How long are we going to continue to insist that 'normal' life consists of school and work, when work leads to the destruction of the planet, and school doesn't teach that?? School and work, together, are a big part of the problem, not the solution...
Not enough clean water? Why don't these people just go down to their corner store and buy a nice $1.00 bottle of cold refreshing Nestle water? [note: this is sarcasm}
this is supposed to be about water, not birth control. No we will not agree to prevent people from having children.
First of all there is no shortage of water. To much is being wasted. I see the women with those buckets on their heads and I see the golf course down the road spraying enough water to supply theos women with all the water they will ever need. Guy across the street is filling a swimming pool with clan, safe, drinkable water. Could supply the next village over. And so on. Finally 90% of all clean fresh water is used by industrial capitalism.
So enough already with your sinister plans to neuter the women of the Global South. First make sure everyone in the world is getting enough water to drink. Then you can use what's left over for rich country "development".
Agreed ...poor people in developing nations do not waste water. If you had to carry it bucket by bucket on your head, you would not waste water.
People in the developing world do not grow Mc Donald's perfect tomatoes. You would not buy most of the tomatoes found in third world markets. The amount of misting in an average US supermarket would provide enough water for a relatively large village in most countries.

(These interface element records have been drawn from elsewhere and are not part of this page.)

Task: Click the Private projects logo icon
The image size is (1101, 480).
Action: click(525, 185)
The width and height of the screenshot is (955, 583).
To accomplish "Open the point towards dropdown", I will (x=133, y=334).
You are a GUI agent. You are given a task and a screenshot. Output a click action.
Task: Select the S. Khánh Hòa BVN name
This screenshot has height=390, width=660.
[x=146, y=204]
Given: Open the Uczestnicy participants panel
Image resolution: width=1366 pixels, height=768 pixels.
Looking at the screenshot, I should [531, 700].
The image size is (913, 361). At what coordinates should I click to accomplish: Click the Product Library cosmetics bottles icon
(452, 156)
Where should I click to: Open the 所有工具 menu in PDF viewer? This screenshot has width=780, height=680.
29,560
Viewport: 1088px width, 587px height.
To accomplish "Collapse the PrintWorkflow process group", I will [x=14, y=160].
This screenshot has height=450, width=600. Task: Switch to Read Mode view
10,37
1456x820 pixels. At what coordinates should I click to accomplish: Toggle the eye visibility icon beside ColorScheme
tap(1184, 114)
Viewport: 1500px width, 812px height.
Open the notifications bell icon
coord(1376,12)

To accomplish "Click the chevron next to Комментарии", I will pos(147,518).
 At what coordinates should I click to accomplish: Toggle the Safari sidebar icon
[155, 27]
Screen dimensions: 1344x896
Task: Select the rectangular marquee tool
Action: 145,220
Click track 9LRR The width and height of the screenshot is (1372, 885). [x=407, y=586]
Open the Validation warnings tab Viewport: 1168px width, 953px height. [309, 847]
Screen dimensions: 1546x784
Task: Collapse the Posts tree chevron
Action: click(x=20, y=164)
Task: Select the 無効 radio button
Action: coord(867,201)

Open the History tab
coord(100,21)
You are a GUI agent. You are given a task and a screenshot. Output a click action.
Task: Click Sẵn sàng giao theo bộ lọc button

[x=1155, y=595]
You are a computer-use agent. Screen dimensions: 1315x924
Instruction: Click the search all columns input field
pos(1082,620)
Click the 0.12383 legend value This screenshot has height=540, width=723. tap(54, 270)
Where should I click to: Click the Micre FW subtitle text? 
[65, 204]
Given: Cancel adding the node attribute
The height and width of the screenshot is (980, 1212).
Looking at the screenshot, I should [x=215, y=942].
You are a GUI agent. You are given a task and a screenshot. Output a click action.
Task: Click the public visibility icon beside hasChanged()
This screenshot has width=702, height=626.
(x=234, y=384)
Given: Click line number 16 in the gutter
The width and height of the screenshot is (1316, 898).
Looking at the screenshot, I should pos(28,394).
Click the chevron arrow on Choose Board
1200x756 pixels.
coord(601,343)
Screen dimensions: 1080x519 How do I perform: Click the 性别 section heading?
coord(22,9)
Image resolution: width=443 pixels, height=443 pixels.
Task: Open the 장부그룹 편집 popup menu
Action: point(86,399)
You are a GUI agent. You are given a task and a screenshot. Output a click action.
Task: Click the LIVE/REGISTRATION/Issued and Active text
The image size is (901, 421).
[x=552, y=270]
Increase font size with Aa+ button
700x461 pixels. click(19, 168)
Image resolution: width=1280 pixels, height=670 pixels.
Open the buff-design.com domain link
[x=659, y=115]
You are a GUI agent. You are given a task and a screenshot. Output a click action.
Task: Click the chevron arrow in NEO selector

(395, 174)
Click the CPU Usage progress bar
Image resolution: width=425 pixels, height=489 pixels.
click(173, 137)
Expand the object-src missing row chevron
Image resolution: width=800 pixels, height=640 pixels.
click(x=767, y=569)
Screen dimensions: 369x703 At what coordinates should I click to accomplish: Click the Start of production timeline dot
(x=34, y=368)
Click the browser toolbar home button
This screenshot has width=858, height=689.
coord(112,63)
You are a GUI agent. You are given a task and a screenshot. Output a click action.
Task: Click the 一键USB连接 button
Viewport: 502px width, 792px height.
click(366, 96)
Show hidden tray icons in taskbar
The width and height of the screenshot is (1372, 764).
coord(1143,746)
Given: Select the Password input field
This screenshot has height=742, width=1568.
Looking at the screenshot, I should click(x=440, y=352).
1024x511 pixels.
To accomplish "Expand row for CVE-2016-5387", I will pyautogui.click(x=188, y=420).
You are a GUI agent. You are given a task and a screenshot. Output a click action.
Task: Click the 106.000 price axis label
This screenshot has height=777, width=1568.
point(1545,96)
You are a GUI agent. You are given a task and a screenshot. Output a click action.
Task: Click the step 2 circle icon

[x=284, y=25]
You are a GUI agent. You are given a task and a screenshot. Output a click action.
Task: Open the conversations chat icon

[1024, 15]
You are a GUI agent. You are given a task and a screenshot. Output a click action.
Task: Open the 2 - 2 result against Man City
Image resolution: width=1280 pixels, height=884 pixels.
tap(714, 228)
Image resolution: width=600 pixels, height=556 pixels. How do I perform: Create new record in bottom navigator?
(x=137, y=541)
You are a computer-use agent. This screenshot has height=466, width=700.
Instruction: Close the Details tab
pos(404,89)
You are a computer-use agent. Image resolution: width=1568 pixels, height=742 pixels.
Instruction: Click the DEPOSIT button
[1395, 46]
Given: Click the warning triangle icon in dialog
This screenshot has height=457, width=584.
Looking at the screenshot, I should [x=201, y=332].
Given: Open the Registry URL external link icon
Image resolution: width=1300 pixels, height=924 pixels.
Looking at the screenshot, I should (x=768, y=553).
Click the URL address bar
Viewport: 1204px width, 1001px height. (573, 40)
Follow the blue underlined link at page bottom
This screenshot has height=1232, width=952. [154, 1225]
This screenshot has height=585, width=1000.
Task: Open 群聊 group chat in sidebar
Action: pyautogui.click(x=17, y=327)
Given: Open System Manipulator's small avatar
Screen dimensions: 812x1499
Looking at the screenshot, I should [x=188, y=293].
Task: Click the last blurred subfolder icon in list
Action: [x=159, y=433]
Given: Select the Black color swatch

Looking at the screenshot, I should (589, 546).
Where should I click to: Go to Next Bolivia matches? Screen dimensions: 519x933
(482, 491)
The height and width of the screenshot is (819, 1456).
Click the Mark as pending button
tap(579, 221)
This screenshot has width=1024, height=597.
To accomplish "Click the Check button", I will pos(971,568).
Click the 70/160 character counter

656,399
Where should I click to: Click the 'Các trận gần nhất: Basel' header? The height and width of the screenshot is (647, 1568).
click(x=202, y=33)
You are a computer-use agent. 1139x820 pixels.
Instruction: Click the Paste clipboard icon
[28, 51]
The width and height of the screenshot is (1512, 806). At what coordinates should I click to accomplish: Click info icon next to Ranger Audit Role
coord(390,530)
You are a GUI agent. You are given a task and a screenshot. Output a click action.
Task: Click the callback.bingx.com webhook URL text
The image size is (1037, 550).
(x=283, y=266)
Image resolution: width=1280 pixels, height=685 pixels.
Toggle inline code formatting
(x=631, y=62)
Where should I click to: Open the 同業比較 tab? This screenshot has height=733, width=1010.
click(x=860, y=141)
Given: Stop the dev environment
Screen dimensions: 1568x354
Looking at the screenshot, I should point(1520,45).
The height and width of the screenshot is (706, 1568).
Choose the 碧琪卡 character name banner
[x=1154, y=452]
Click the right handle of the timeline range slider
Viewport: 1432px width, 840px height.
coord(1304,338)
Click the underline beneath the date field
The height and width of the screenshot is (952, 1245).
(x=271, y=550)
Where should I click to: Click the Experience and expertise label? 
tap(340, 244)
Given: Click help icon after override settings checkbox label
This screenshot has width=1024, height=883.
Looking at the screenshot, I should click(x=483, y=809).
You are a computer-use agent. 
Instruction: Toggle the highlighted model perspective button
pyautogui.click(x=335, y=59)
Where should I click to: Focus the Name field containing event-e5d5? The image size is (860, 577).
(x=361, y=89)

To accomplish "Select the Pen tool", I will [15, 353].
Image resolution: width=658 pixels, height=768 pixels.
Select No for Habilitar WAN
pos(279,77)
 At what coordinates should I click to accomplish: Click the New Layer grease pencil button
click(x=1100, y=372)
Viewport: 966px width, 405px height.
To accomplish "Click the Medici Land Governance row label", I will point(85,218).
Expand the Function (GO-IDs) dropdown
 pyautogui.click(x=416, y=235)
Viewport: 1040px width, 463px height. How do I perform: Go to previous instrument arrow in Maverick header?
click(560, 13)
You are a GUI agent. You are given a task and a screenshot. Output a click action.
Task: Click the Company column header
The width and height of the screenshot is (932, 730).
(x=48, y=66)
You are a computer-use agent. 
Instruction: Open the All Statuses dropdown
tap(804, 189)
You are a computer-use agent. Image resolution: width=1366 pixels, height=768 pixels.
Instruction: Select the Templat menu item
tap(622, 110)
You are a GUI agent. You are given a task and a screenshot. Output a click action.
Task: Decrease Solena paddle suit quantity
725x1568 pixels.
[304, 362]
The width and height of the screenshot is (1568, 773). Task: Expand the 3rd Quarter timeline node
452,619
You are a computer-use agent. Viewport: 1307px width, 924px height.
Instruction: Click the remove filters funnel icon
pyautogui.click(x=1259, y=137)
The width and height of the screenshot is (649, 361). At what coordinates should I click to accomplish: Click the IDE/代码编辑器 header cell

We are spoiled ...and extremely ignorant about our water use.
From one abuelo to another:
You should carefully read what people have actually written before attempting to criticize it.
First of all, I never said anything about preventing people from having (some) children--only excessive numbers of them. To say "we" will not agree, is to completely ignore the efforts of China, where it needed to be done for the benefit of the living. Unfortunately, during the Mao era, large families were encouraged, and now the "chickens" have come home to roost.
Furthermore, the only reference I made as to where or to whom such a birth control policy should be adopted was in the case of "octa-mom" who lives in California, not in the "Global South" you have referred to.
You say you see women carrying buckets of water in the same location where there is a golf course "down the road"? Pray tell--inform us where that location might be.
Finally, 70% of all clean fresh water is used in agricultural applications. This would be so independently of who "owned" the product of that agriculture.
The only item we agree upon is that much water is wasted in any number of ways. For that reason I have been advocating that people in arid regions near source of salt water consider using techniques demonstrated at: http://www.seawatergreenhouse.com
As I write this, I am in south-central Taiwan, a tropical region of rice padis and exotic (for US) fruits. The area also uses ground water for irrigation. So much water has been pumped from below ground, the surface has slumped several meters, almost below seal level.
Ground slumping over huge areas due to pumping fluids is not new; large swathes of Texas has slumped not from pumping water, but oil.
Never criticize a man until you've walked a mile in his moccasins - Native American proverb.